Exercise prompt – Line by line, retype the material below exactly, from its first line up to and including the one holding "The image size is (1600, 527).".

Recorded data –

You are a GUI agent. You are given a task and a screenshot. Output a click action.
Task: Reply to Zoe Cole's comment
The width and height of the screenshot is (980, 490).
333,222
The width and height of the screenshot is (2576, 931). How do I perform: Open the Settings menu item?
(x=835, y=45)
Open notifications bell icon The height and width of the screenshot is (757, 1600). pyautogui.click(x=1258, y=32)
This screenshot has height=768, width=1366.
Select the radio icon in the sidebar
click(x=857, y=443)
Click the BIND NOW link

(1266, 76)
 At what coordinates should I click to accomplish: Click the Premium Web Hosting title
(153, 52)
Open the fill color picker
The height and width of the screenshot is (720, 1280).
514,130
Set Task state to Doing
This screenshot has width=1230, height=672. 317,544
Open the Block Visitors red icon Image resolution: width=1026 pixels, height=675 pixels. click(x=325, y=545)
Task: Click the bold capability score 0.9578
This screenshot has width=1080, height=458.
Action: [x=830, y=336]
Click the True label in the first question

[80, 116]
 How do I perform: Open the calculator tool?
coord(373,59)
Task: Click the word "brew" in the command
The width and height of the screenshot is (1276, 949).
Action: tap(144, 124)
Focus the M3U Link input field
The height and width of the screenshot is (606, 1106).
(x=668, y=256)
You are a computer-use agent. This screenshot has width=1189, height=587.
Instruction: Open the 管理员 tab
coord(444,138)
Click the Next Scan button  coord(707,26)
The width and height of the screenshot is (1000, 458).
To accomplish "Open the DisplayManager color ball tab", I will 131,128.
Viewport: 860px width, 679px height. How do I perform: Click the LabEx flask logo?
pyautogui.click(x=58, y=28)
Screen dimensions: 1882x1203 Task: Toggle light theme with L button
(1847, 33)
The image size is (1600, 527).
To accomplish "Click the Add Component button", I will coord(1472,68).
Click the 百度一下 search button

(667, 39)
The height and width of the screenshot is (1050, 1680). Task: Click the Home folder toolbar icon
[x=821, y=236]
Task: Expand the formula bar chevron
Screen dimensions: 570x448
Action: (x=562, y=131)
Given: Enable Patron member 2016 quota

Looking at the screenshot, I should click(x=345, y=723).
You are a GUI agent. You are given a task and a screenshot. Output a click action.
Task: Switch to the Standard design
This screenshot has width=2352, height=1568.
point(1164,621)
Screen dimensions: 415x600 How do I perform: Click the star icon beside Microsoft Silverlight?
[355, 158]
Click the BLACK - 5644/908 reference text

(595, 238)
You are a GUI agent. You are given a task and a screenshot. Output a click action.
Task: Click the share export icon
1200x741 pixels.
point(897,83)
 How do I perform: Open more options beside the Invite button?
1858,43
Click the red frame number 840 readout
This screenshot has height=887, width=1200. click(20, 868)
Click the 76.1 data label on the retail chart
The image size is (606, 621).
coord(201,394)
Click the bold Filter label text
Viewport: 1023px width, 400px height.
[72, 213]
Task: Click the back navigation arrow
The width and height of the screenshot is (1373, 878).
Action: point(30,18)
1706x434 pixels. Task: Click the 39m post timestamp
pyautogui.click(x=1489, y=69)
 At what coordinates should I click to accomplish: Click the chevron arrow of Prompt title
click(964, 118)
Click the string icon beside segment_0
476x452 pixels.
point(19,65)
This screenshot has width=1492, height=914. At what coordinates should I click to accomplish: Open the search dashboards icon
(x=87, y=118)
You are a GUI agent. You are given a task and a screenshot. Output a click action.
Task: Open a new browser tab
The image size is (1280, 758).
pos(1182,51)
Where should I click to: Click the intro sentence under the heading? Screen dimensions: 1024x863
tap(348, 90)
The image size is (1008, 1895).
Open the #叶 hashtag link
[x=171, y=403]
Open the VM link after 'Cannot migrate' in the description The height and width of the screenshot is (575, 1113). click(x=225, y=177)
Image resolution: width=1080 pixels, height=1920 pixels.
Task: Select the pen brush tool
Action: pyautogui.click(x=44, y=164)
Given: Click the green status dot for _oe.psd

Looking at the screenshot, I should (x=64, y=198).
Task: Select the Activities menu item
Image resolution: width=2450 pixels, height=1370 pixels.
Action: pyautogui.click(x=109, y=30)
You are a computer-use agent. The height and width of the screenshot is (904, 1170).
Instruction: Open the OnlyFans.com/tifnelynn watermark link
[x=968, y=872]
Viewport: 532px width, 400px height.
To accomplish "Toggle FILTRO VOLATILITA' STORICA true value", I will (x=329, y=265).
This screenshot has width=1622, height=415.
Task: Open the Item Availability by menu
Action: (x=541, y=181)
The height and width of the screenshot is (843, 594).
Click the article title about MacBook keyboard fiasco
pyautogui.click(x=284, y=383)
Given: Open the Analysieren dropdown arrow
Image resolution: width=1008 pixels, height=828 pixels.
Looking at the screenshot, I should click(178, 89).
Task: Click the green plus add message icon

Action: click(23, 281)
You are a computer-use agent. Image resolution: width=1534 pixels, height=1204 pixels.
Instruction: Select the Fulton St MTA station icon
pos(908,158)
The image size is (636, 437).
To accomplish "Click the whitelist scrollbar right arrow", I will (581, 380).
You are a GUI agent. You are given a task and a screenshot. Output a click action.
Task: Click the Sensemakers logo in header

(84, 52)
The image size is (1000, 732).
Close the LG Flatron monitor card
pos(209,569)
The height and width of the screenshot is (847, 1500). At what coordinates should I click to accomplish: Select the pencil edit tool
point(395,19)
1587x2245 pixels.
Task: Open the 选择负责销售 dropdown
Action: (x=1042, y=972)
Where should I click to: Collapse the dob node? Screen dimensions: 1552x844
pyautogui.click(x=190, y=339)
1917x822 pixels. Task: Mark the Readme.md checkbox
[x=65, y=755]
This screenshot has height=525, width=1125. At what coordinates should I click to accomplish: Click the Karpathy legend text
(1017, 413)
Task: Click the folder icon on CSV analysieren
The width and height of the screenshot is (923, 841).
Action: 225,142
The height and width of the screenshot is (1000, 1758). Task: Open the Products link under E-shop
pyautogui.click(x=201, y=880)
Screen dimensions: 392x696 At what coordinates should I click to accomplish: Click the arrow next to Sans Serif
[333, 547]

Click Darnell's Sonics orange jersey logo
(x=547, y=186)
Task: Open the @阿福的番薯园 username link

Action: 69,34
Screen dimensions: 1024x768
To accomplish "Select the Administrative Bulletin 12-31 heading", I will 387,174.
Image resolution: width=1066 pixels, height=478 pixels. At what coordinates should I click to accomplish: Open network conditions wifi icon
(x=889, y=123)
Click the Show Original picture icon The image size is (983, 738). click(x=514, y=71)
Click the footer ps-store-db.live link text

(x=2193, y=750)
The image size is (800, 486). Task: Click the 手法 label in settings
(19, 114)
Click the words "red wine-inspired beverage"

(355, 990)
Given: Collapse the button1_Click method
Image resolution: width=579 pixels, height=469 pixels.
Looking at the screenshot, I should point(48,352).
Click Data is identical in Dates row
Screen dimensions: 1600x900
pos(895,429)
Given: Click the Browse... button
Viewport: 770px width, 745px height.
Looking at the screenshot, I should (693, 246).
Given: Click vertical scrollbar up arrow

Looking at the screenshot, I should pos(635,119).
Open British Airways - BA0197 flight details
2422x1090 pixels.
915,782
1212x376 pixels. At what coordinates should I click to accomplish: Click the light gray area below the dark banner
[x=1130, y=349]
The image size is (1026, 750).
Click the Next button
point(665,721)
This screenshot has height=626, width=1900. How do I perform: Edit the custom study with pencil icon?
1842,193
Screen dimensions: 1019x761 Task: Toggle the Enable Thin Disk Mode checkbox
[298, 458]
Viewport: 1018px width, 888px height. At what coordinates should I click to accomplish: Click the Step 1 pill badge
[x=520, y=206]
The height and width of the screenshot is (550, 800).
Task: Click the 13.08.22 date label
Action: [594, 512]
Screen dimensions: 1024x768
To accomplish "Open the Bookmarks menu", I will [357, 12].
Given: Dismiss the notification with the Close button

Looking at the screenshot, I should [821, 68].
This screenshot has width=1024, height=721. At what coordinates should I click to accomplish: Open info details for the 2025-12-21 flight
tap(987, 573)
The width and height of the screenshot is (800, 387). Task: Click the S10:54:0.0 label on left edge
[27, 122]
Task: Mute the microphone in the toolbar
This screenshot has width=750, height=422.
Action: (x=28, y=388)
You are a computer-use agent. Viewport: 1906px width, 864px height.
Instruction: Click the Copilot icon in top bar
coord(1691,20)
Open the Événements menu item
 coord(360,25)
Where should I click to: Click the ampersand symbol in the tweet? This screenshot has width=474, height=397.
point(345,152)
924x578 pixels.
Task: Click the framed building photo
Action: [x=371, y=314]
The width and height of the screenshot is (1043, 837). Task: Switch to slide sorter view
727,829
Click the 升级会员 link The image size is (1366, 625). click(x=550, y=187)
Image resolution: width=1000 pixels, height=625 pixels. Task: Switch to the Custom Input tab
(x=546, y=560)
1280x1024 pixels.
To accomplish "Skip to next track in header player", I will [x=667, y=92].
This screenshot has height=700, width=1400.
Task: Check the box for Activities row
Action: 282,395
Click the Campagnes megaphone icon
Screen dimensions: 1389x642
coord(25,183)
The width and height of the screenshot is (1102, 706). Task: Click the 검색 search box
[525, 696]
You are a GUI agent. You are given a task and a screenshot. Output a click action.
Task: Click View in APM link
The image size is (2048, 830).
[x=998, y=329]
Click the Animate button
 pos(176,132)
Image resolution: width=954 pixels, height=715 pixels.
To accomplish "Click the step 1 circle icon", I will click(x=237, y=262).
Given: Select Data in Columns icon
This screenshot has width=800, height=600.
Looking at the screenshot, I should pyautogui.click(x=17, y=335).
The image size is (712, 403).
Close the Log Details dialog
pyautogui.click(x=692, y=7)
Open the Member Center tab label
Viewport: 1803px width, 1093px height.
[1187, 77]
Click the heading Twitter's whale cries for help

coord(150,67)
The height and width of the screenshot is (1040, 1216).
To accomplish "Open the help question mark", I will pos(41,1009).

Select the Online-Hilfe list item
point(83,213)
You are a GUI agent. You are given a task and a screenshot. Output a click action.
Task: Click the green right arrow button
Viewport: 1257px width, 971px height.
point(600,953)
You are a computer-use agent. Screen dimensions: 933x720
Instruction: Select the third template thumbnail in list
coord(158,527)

Your solution –
You are a GUI agent. You are given a task and a screenshot. Output a click action.
Task: Reply to Zoe Cole's comment
The width and height of the screenshot is (980, 490).
333,222
The width and height of the screenshot is (2576, 931). How do I perform: Open the Settings menu item?
(x=835, y=45)
Open notifications bell icon The height and width of the screenshot is (757, 1600). pyautogui.click(x=1258, y=32)
This screenshot has height=768, width=1366.
Select the radio icon in the sidebar
click(x=857, y=443)
Click the BIND NOW link

(1266, 76)
 At what coordinates should I click to accomplish: Click the Premium Web Hosting title
(153, 52)
Open the fill color picker
The height and width of the screenshot is (720, 1280).
514,130
Set Task state to Doing
This screenshot has width=1230, height=672. 317,544
Open the Block Visitors red icon Image resolution: width=1026 pixels, height=675 pixels. click(x=325, y=545)
Task: Click the bold capability score 0.9578
This screenshot has width=1080, height=458.
Action: [x=830, y=336]
Click the True label in the first question

[80, 116]
 How do I perform: Open the calculator tool?
coord(373,59)
Task: Click the word "brew" in the command
The width and height of the screenshot is (1276, 949).
Action: tap(144, 124)
Focus the M3U Link input field
The height and width of the screenshot is (606, 1106).
(x=668, y=256)
You are a computer-use agent. This screenshot has width=1189, height=587.
Instruction: Open the 管理员 tab
coord(444,138)
Click the Next Scan button  coord(707,26)
The width and height of the screenshot is (1000, 458).
To accomplish "Open the DisplayManager color ball tab", I will 131,128.
Viewport: 860px width, 679px height. How do I perform: Click the LabEx flask logo?
pyautogui.click(x=58, y=28)
Screen dimensions: 1882x1203 Task: Toggle light theme with L button
(1847, 33)
The image size is (1600, 527).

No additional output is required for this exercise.